Gas-induced controllable synthesis of the Cu(100) crystal facet for the selective electroreduction of CO2 to multicarbon products

Abstract

Electrocatalytic CO₂ reduction (ECR) to high value-added chemicals is an excellent method to attenuate the impact of greenhouse effect caused by CO₂. At the same time, multicarbon products (C₂₊) get extensive attention in view of their relatively high energy density and market price. At present, Cu is an important metal electrocatalyst to convert CO₂ into multicarbon products (e.g. ethylene, ethanol, and n-propanol); however, its poor selectivity impedes its practical application. It is well-known that the Cu(100) crystal facet can enhance the selectivity toward multicarbon products among different Cu crystal facets.
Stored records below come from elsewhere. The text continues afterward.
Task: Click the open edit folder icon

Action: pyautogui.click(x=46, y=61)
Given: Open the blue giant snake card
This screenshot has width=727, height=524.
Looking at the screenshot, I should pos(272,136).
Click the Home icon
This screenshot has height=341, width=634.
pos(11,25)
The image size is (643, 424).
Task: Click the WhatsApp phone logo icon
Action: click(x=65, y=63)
Herein, the Cu nanoparticles were firstly prepared using the inductive effect of different gases (CO₂, CO, Ar, N₂, and air) during the Cu electrodeposition processes, in which the CO₂-induced Cu catalyst (Cu-CO₂) showed the largest normalized content of the Cu(100) crystal facet and the highest C₂₊ faradaic efficiency of 69% at a current density of 80 mA cm⁻² in ECR. Subsequently, the different CO₂ pressures during the Cu electrodepositions were studied to reveal the optimal CO₂ pressure in the CO₂-induced Cu synthesis for improved Cu(100) content as well as C₂₊ faradaic efficiency. Finally, density functional theory (DFT) calculations confirmed that CO₂ molecules preferred to get adsorbed on the Cu(100) crystal facet, which resulted in not only the presence of dominant Cu(100) during the CO₂-induced Cu synthesis but also the good electrocatalytic performance in ECR.